On the positive side, the Romantics placed immense value on human emotion and individuality. Against the dehumanising mechanism of early industrial society and cold rational philosophy, figures like Wordsworth, Keats, and Shelley insisted that feeling, imagination, and subjective experience truly matter, helping to pave the way for modern psychology, human rights discourse, and artistic freedom. Their work also deepened appreciation for nature, reacting against the view of the natural world as a mere resource. Their awe for the sublime—wild landscapes, storms, mountains—sparked early conservation ethics. It could be argued that without Romanticism, the modern environmental movement would lack some of its moral passion.
Furthermore, the movement challenged slavery and oppression. William Blake’s “The Little Black Boy,” Wordsworth’s sonnets against colonial violence, and Shelley’s "The Mask of Anarchy", a response to the Peterloo Massacre, show Romanticism allied with abolition and reform, giving moral energy to fighting political and industrial exploitation. At the same time, Romanticism democratized art by celebrating folk traditions, common speech—Wordsworth’s “language really used by men”—and the experiences of peasants and outcasts, breaking from aristocratic classical conventions and making art accessible to ordinary people.
Yet there is a darker side to the ledger. Romanticism fuelled dangerous nationalism through its emphasis on a unique national Volksgeist, or folk spirit, feeding aggressive ethnic identity. German Romantics like Fichte and Herder helped inspire a cultural self-image that later slid into racial nationalism. While in places like Italy and Poland, Romantic nationalism could be liberating, it also taught that emotion and blood loyalty outweigh universal reason: a lesson easily corrupted into chauvinism. Nazi ideology, caught up in Wagnerian drama, was Romanticism of a hideous kind. The movement also glorified the heroic, violent outsider: the Byronic hero, brooding and rebellious, set a glamorous model for self-destructive behaviour, later contributing to cults of the violent artist, the “noble” terrorist, or even the charismatic dictator. Some Romantics praised revolutionary terror or medieval chivalric violence.
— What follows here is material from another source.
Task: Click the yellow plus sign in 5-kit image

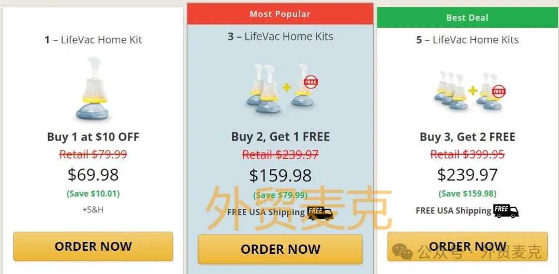Action: click(x=473, y=90)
Additionally, Romanticism at times rejected reason and science in unhealthy ways. While questioning cold rationalism was valid, some Romantics embraced obscurantism, mysticism, and outright hostility to empirical method, occasionally feeding into anti-vaccination sentiment, pseudoscience, and later far-right irrationalism. Mary Shelley’s Frankenstein famously warned against science without ethics, but many Romantics went further, dismissing science as soulless.
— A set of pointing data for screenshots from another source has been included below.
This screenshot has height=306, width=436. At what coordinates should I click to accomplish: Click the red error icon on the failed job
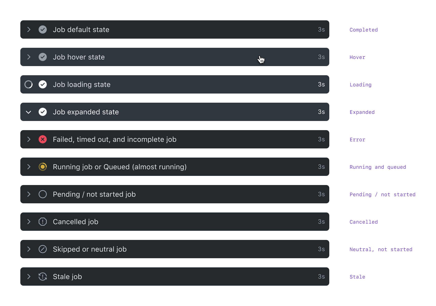(x=43, y=139)
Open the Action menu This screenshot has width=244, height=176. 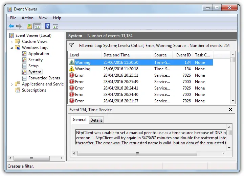pyautogui.click(x=27, y=18)
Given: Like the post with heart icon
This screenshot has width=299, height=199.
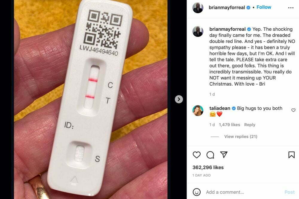Looking at the screenshot, I should coord(197,155).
Finally, the movement valorised suffering and failure. Romantic cults of melancholy, tuberculosis, and early death—Keats at twenty-five, Shelley at twenty-nine, Byron at thirty-six—romanticised illness and despair. This had a dark side, aestheticising suicide as in Goethe’s "The Sorrows of Young Werther" and discouraging practical problem-solving in favour of noble defeat.
It should be said that the Romantic Movement was not a single force but a many-sided one. It was good when it expanded empathy, creativity, and respect for nature, but bad when it fostered irrational nationalism, rejection of reason, and glamorised violence or despair. On balance, many would argue that its positive contributions - individual rights, environmental ethics, anti-slavery passion - outweigh its negatives, but only if we remember that its excesses needs a constant critique. The best answer might be that Romanticism was a force for good only when tempered by "Enlightenment reason", and a danger when allowed to run unchecked.